Sinfield told Uncut magazine about the inspiration for the lyrics in a 2011 interview. “Some of it was based on an actual thing in my life when I was eight-years-old, and came downstairs to see this wonderful Christmas tree that my mother had done,” he said. “I was that little boy. Then it goes from there into a wider thing about how people are brainwashed into stuff. Then I thought, ‘This is getting a bit depressing. I’d better have a hopeful, cheerful verse at the end.’”

The opening verse hints at some of that brainwashing that Sinfield mentioned, as the perpetual promises of a white Christmas are betrayed by a steady rain. The little boy inside the narrator remembers a time when the holiday trappings entranced him, the sights, sounds, and smells filling up his head and heart.

In the second verse, some of the jaded cynicism that adulthood tends to breed starts to seep into the narrative. “They sold me a dream of Christmas,” Lake sings. “They sold me a silent night.” Christmas ideals that once were sacred and pure become commodities to be peddled on every corner. Calling the story of the “Israelite” a “fairy story” and admitting that he saw Father Christmas “through his disguise” intimates that both the religious and secular symbols of the holiday are at odds with the reality of 20th-century human behavior.

Had the song ended on this note of bitterness, it’s unlikely it would have become such a staple of seasonal playlists. Instead, Lake and Sinfield turn things around with a closing verse that skews far more hopeful, even if it’s still realistic about what to expect from the holiday. “The Christmas we get, we deserve” is the final verdict before the strings and horns come marching through the scene.

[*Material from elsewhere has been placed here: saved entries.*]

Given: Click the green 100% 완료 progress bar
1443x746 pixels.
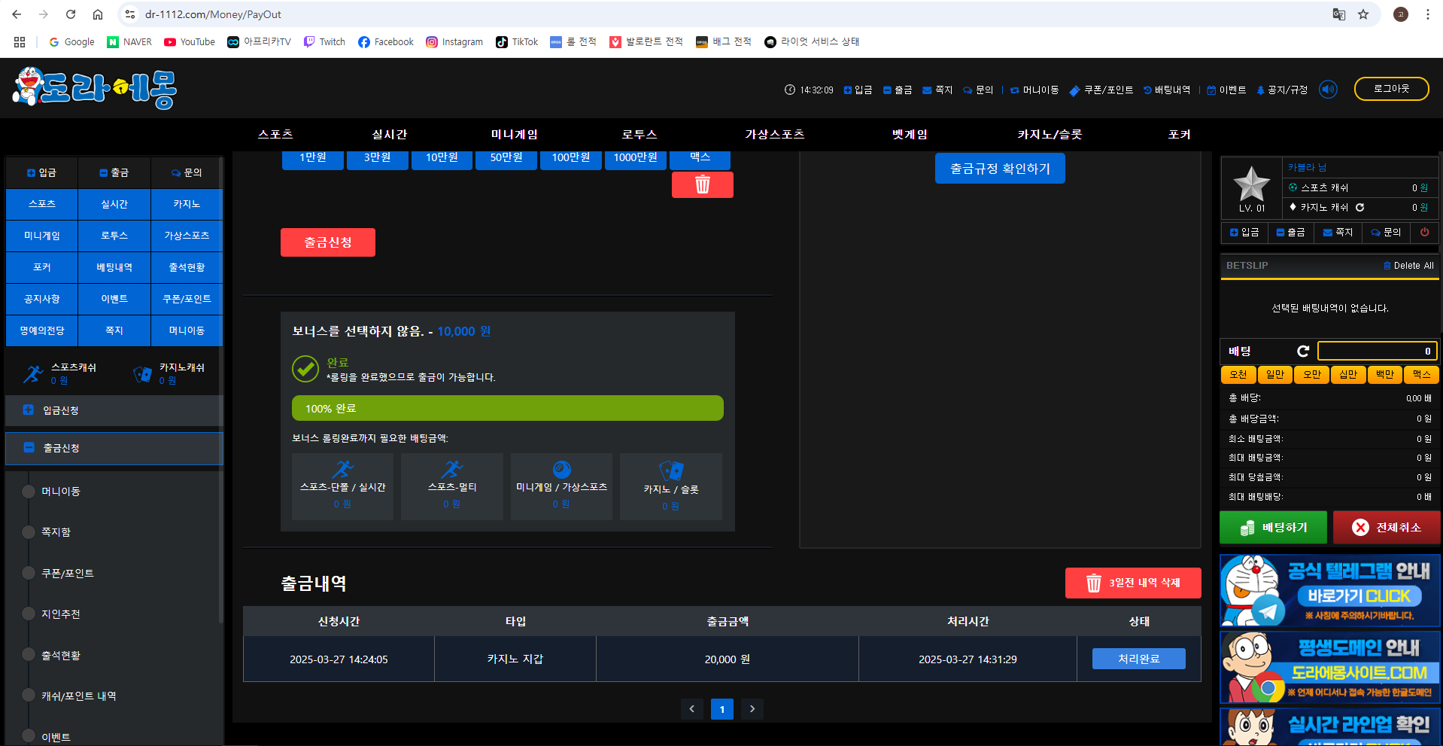Looking at the screenshot, I should 507,408.
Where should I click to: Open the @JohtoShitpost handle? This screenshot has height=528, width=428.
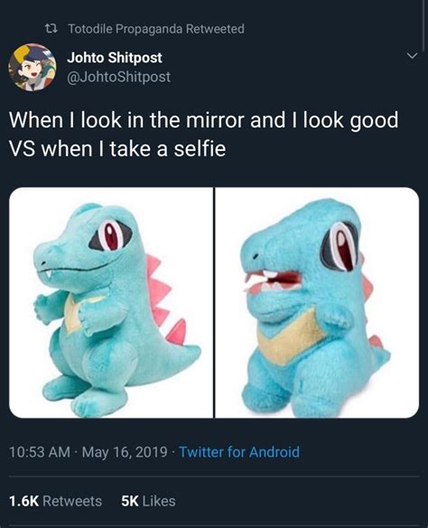tap(119, 77)
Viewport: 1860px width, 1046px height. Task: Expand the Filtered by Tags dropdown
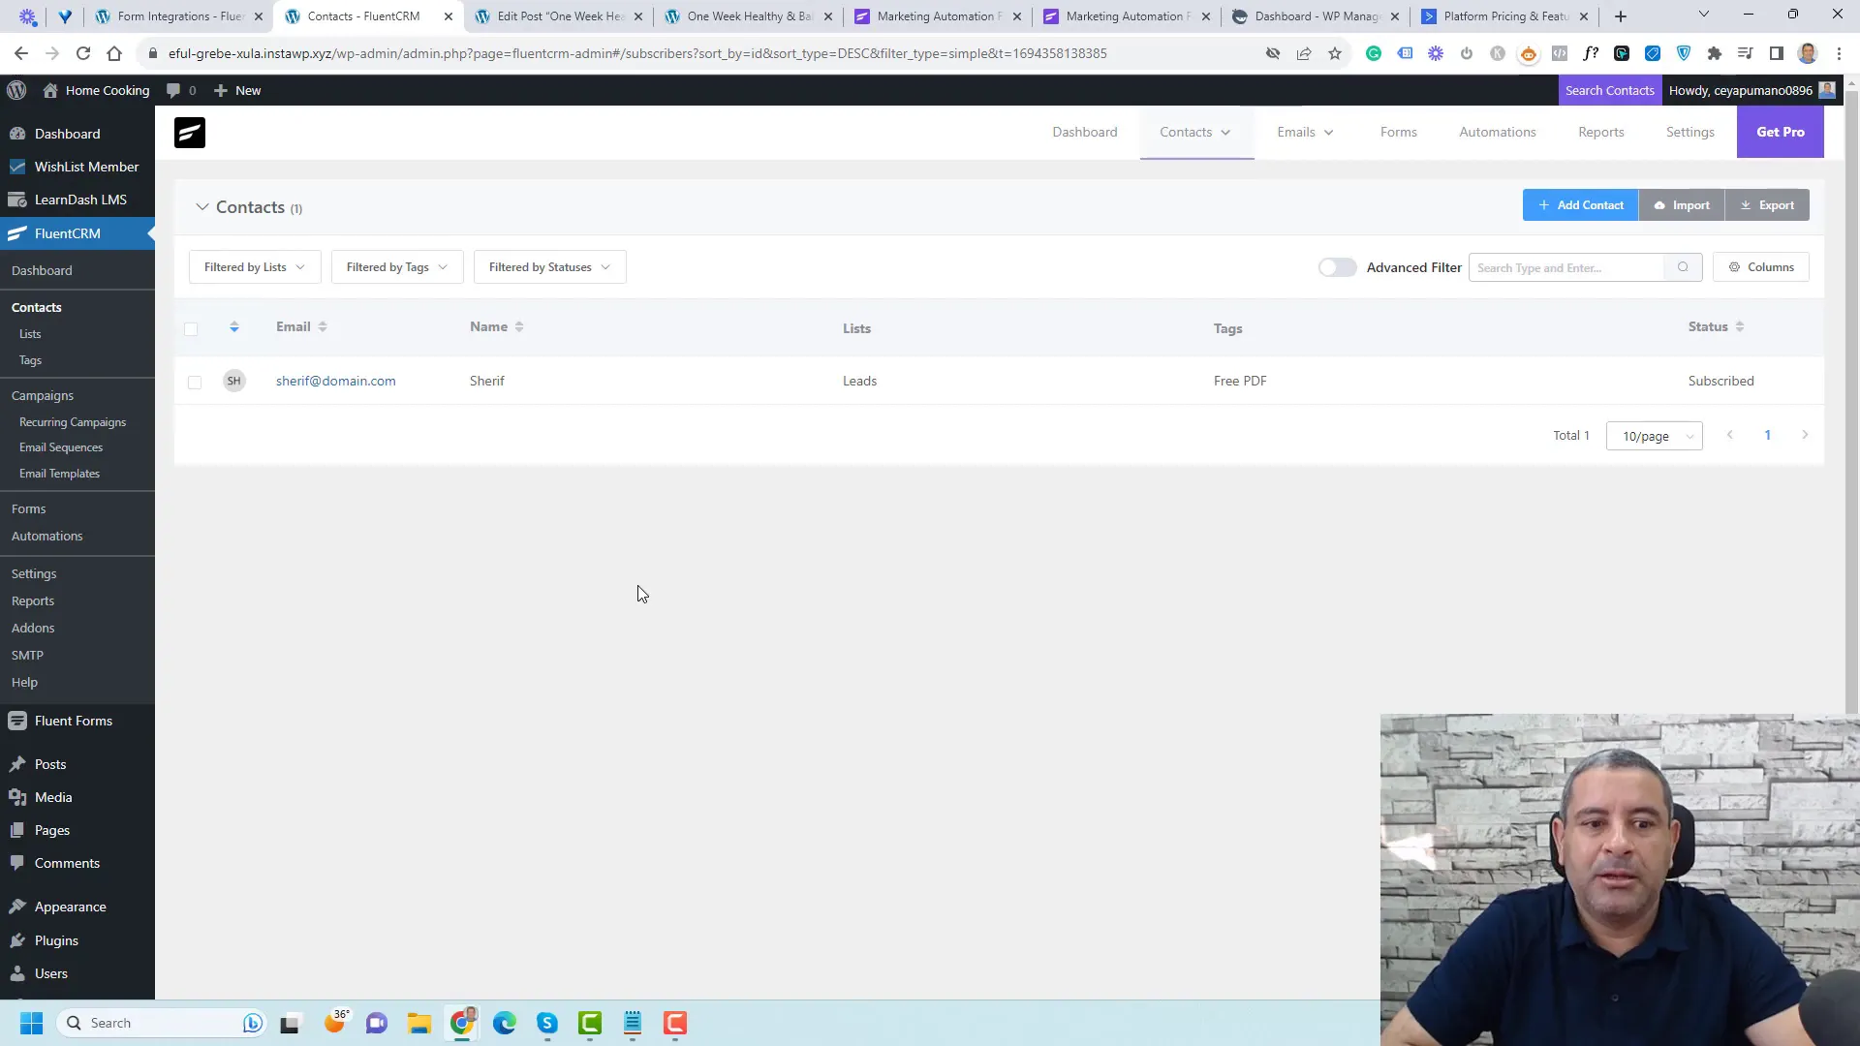(396, 265)
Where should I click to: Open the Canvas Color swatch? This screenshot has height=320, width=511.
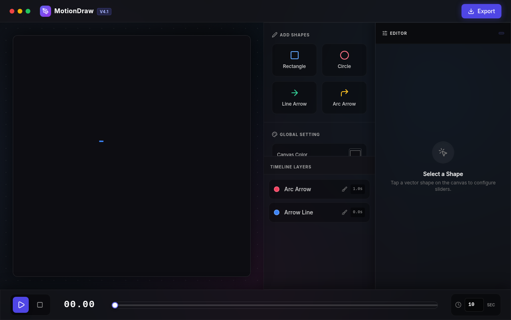coord(355,153)
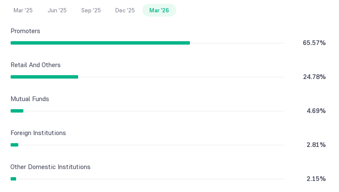This screenshot has height=192, width=339.
Task: Click the 65.57% Promoters value
Action: point(314,43)
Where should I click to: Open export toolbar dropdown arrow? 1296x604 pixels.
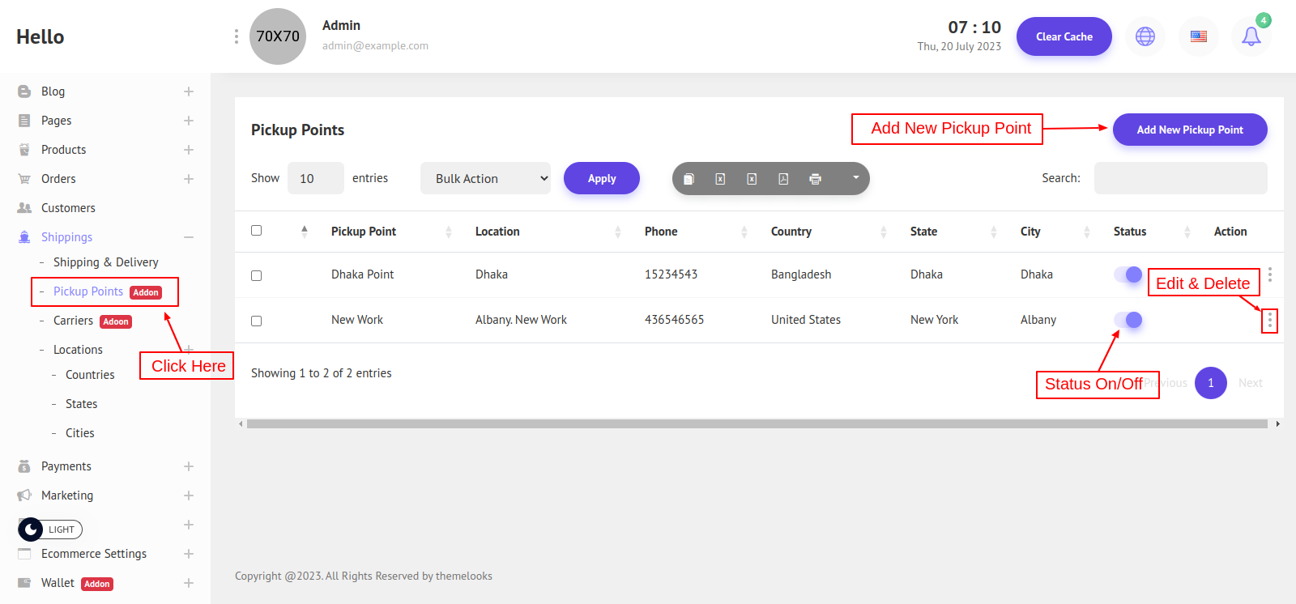click(855, 178)
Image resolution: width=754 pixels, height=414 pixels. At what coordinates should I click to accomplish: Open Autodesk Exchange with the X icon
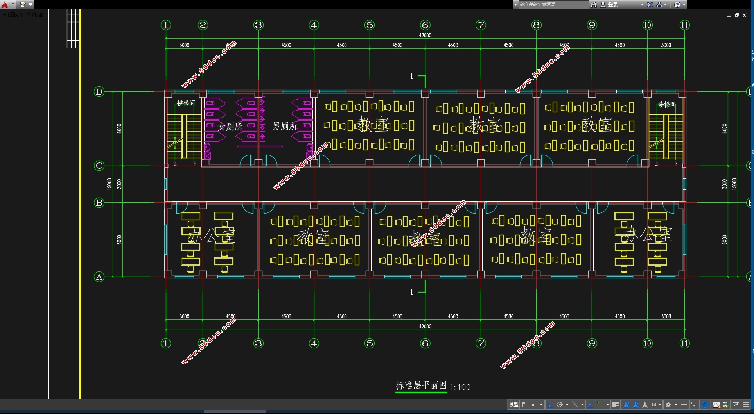pyautogui.click(x=650, y=5)
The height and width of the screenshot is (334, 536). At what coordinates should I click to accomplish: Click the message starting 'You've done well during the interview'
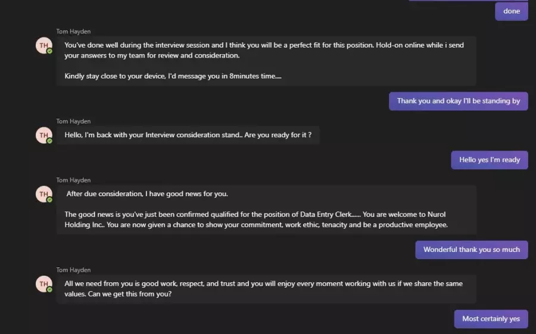pos(266,61)
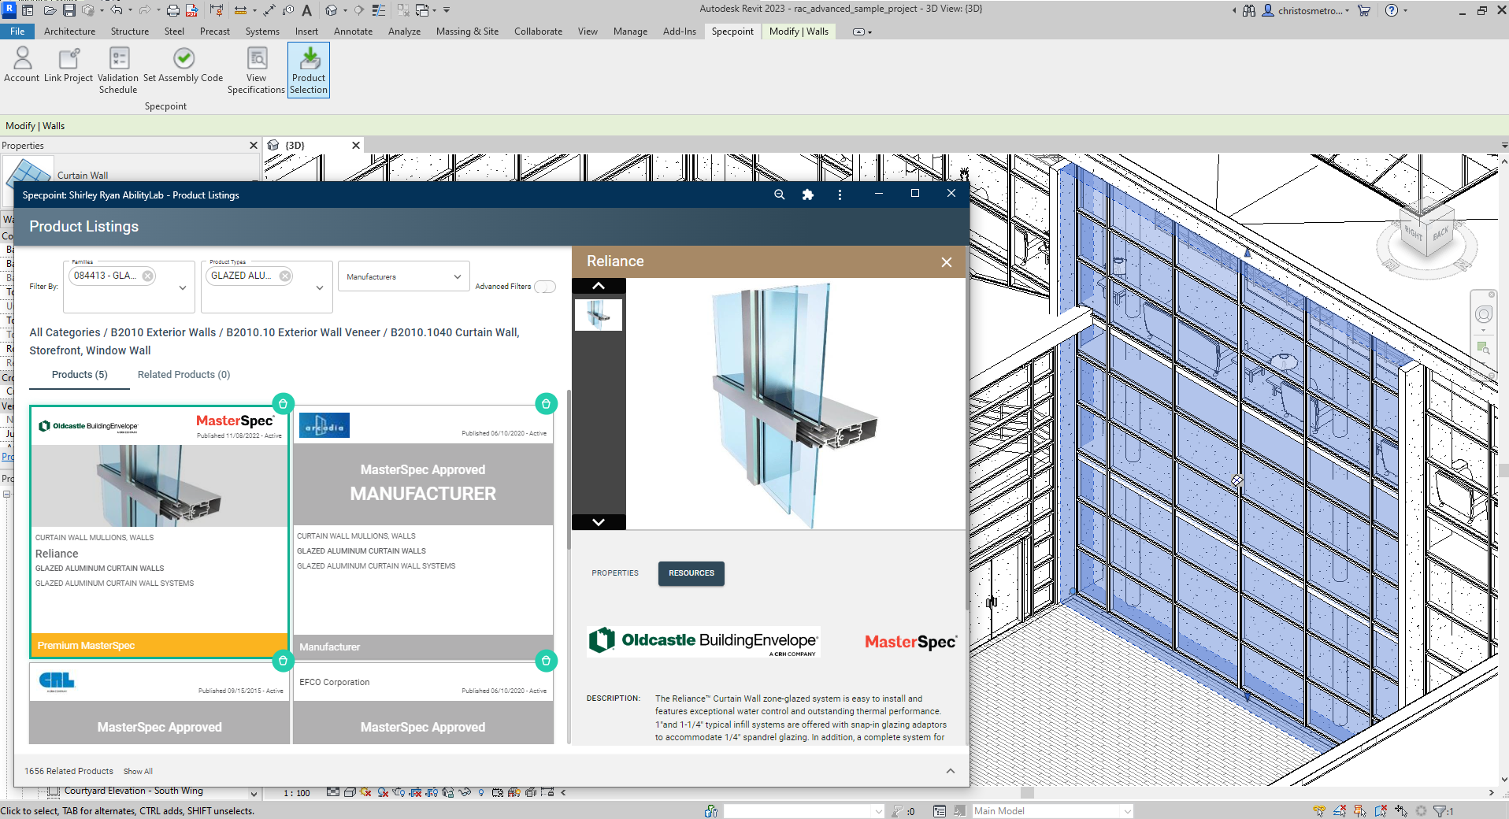Open the Families filter dropdown arrow
Screen dimensions: 1509x819
pyautogui.click(x=183, y=288)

That closing line might, at first glance, seem like a downbeat way to end it. But the line also holds open the possibility that we end up with a Christmas full of love and good cheer if our actions all year long warrant it. In “I Believe In Father Christmas,” Lake and Sinfield leave the interpretation up to us, in the same way that what we take away from our holiday is up to us as well.

Read the lyrics.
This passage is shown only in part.